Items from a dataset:
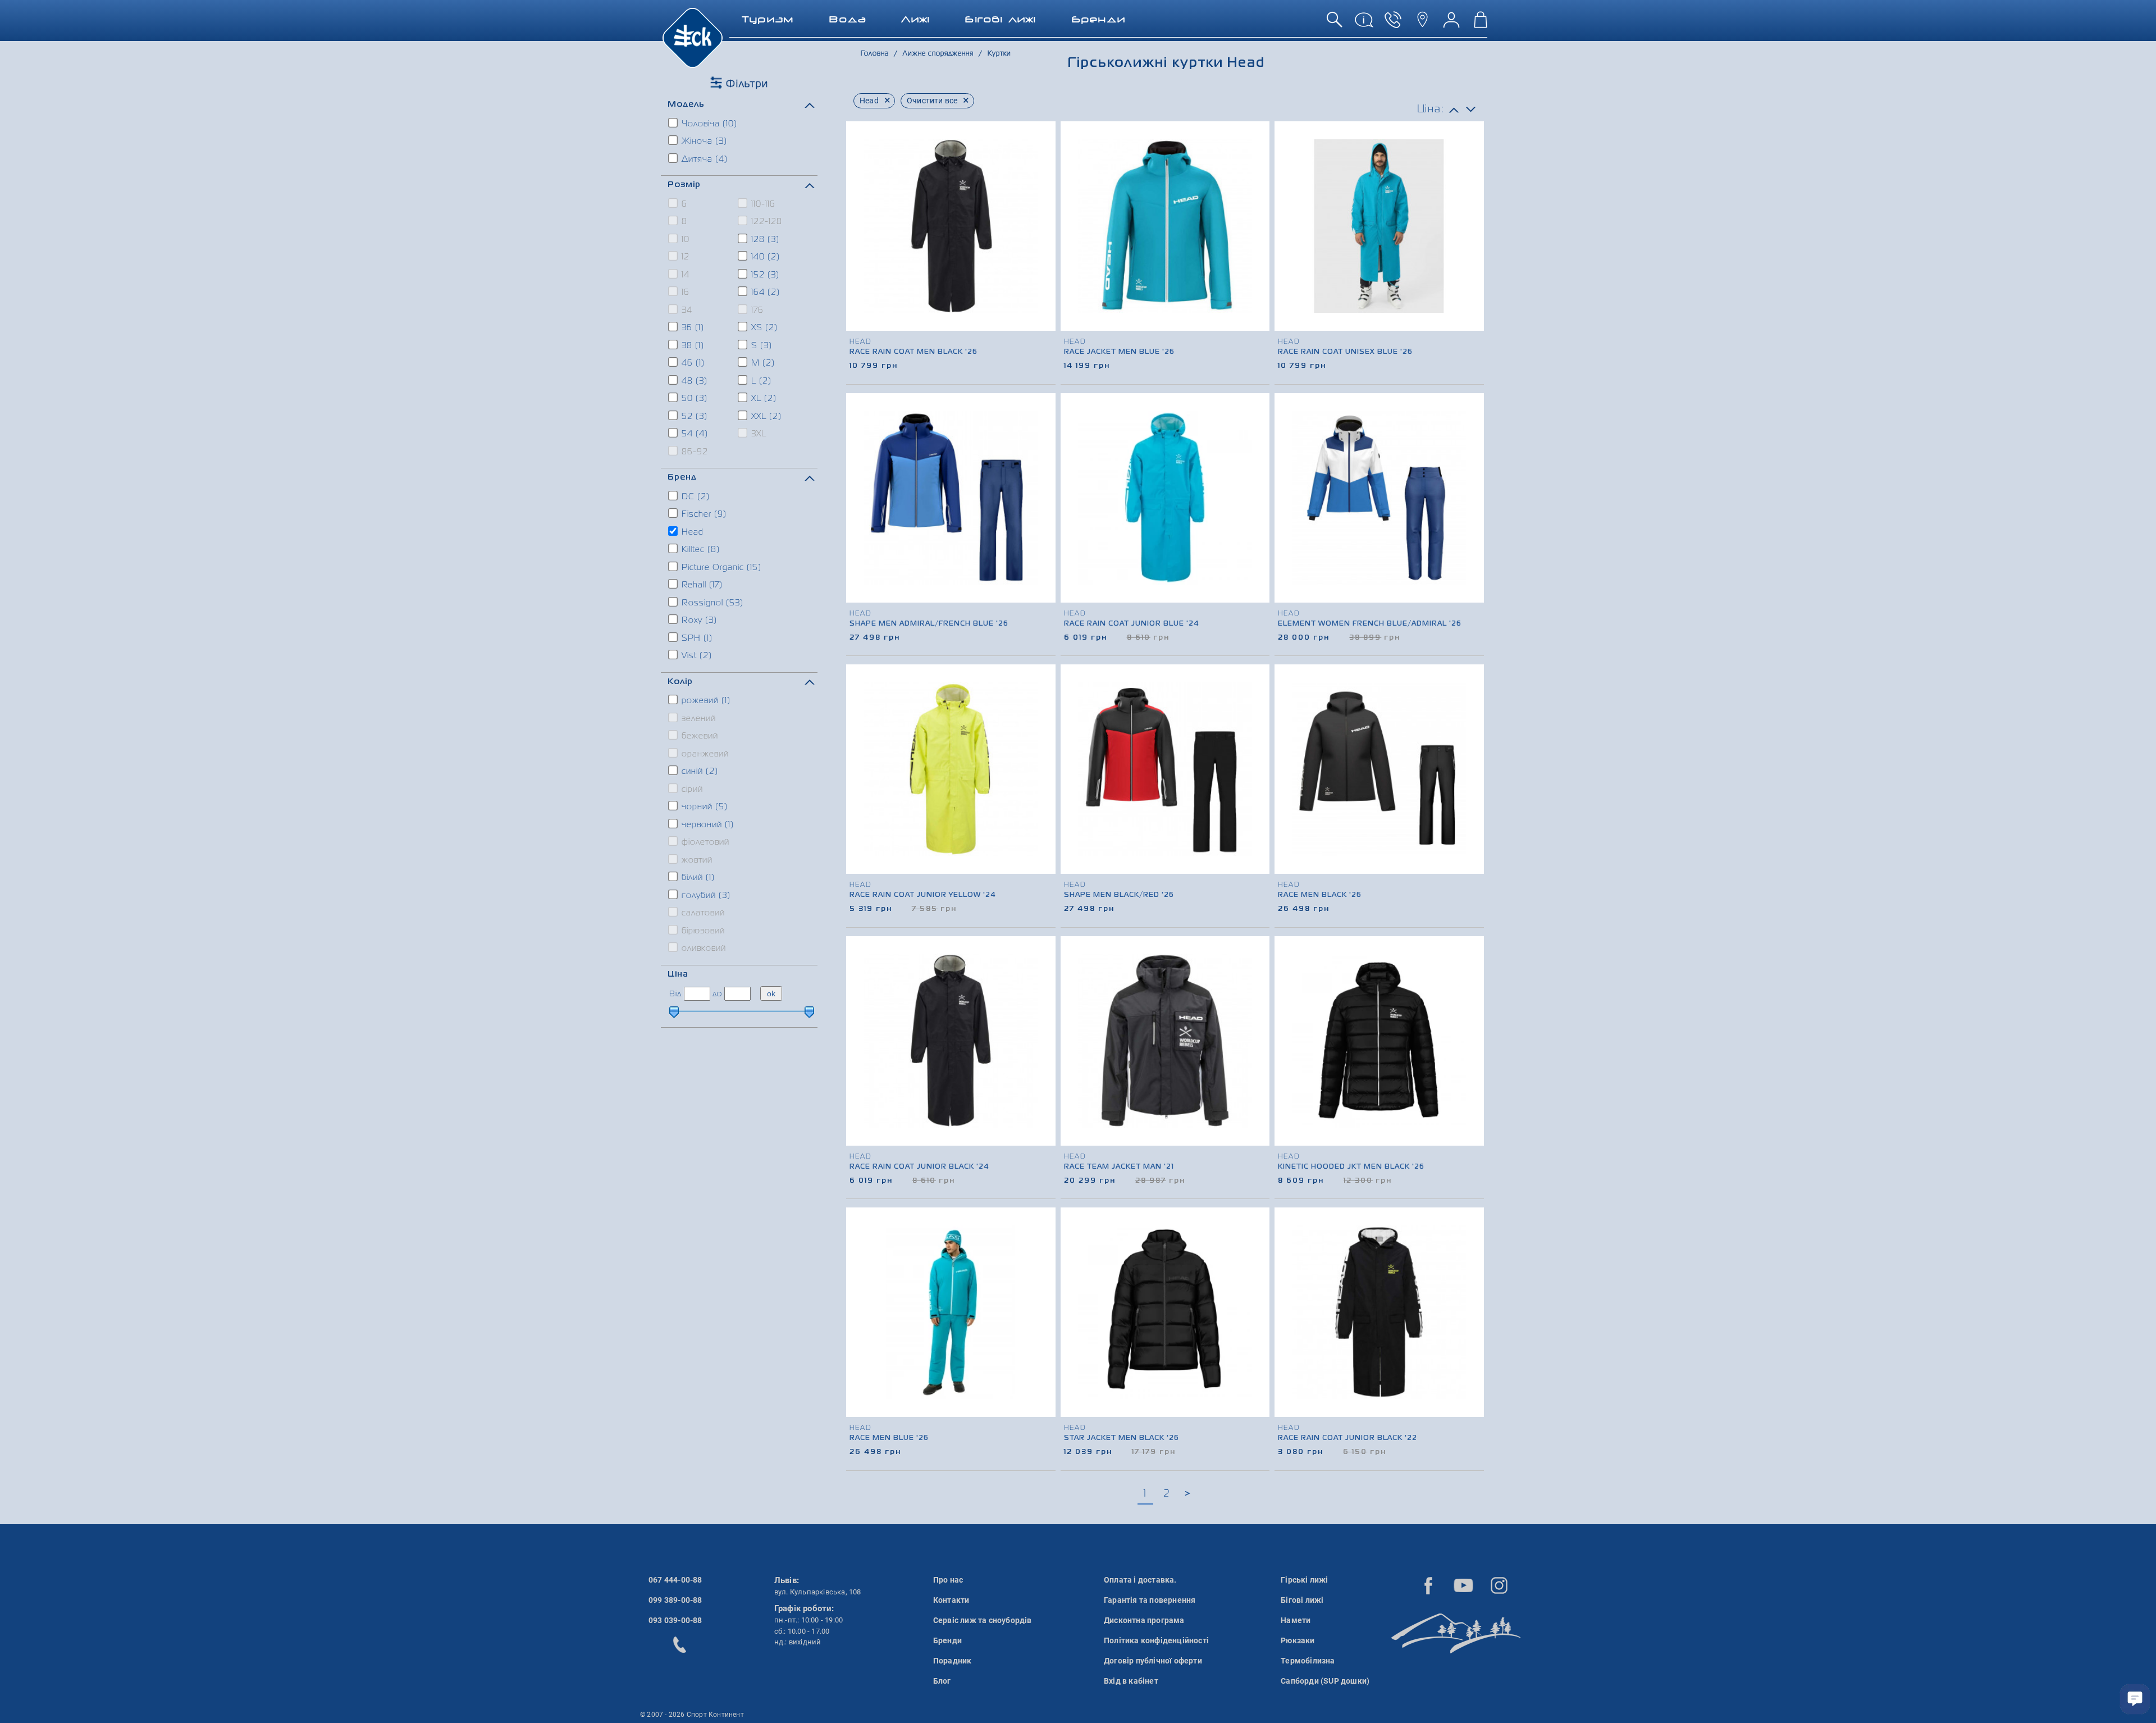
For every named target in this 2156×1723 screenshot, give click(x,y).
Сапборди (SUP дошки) (1325, 1680)
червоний (706, 825)
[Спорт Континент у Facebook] (1428, 1585)
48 (693, 381)
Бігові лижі (1302, 1600)
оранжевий (704, 754)
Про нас (948, 1579)
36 (691, 328)
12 (684, 257)
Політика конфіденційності (1156, 1640)
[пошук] (1334, 24)
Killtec (699, 550)
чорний (703, 807)
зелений (697, 719)
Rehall (701, 585)
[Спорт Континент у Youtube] (1463, 1585)
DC (694, 497)
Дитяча (703, 159)
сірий (691, 790)
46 (692, 363)
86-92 (693, 452)
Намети (1295, 1620)
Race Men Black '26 (1320, 895)
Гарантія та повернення (1149, 1600)
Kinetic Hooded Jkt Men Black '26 (1351, 1167)
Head (691, 532)
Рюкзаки (1297, 1640)
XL (762, 399)
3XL (757, 434)
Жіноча (703, 141)
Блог (942, 1680)
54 (693, 434)
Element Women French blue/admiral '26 (1369, 624)
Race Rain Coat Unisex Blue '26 (1345, 352)
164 (764, 293)
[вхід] (1451, 24)
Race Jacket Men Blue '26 (1119, 352)
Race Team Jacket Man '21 (1119, 1167)
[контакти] (1422, 24)
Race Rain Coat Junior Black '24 (919, 1167)
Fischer (703, 514)
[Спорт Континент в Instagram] (1499, 1585)
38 (691, 346)
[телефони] (1393, 24)
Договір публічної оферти (1153, 1660)
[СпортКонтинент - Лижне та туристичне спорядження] (692, 37)
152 (763, 275)
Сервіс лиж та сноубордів (982, 1620)
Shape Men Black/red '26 (1119, 895)
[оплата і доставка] (1363, 24)
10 (684, 240)
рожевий (704, 701)
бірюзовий (702, 931)
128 (763, 240)
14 (684, 275)
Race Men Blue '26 (889, 1438)
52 (693, 417)
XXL (765, 417)
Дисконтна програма (1144, 1620)
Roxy (698, 621)
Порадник (952, 1660)
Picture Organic (720, 568)
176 (756, 310)
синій (698, 772)
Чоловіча (708, 124)
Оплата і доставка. (1140, 1579)
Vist (695, 656)
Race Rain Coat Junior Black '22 (1347, 1438)
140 (764, 257)
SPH (695, 638)
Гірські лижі (1304, 1579)
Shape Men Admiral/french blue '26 (928, 624)
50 (693, 399)
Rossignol (711, 603)
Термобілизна (1308, 1660)
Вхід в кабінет (1131, 1680)
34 (685, 310)
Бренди (947, 1640)
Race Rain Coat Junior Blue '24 (1131, 624)
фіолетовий (704, 842)
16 (684, 293)
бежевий (698, 736)
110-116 (761, 204)
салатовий (702, 913)
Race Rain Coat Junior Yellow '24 (922, 895)
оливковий (702, 948)
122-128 (765, 222)
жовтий (695, 860)
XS (763, 328)
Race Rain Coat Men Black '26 (913, 352)
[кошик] (1480, 24)
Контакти (951, 1600)
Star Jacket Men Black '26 (1121, 1438)
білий (697, 878)
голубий (704, 896)
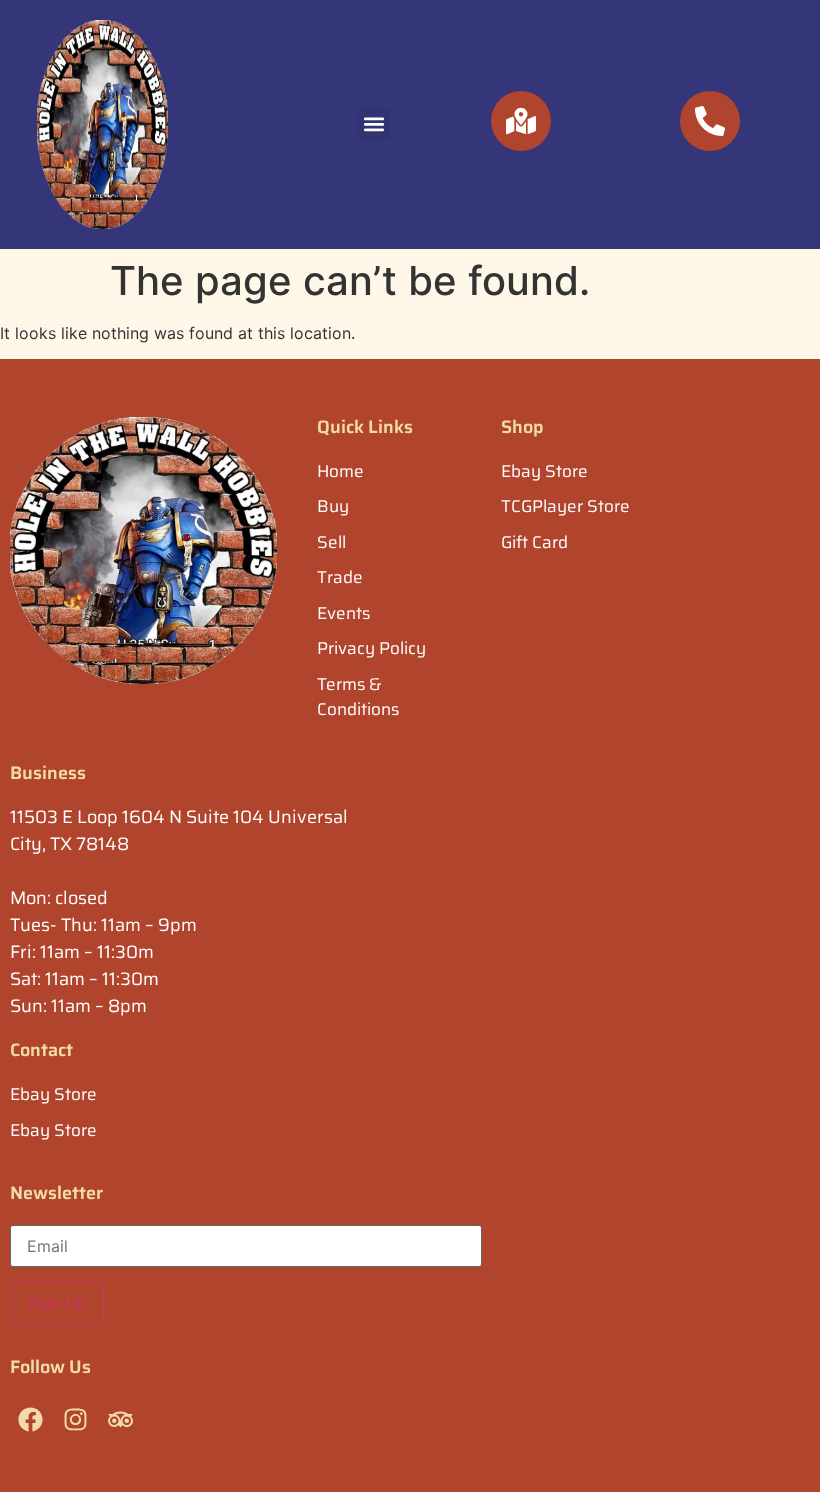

_WHAT YOU ARE ASKED TO DO:_
An exact, complete copy of the lines above from the one with "Killtec (699, 550)" through the one with "[телефони] (1393, 24)" is the whole answer.

_THE COMPLETED TASK:_
Killtec (699, 550)
чорний (703, 807)
зелений (697, 719)
Rehall (701, 585)
[Спорт Континент у Youtube] (1463, 1585)
DC (694, 497)
Дитяча (703, 159)
сірий (691, 790)
46 (692, 363)
86-92 (693, 452)
Намети (1295, 1620)
Race Men Black '26 (1320, 895)
Гарантія та повернення (1149, 1600)
Kinetic Hooded Jkt Men Black '26 (1351, 1167)
Head (691, 532)
Рюкзаки (1297, 1640)
XL (762, 399)
3XL (757, 434)
Жіноча (703, 141)
Блог (942, 1680)
54 (693, 434)
Element Women French blue/admiral '26 (1369, 624)
Race Rain Coat Unisex Blue '26 (1345, 352)
164 (764, 293)
[вхід] (1451, 24)
Race Jacket Men Blue '26 (1119, 352)
Race Team Jacket Man '21 (1119, 1167)
[контакти] (1422, 24)
Race Rain Coat Junior Black '24 (919, 1167)
Fischer (703, 514)
[Спорт Континент в Instagram] (1499, 1585)
38 (691, 346)
[телефони] (1393, 24)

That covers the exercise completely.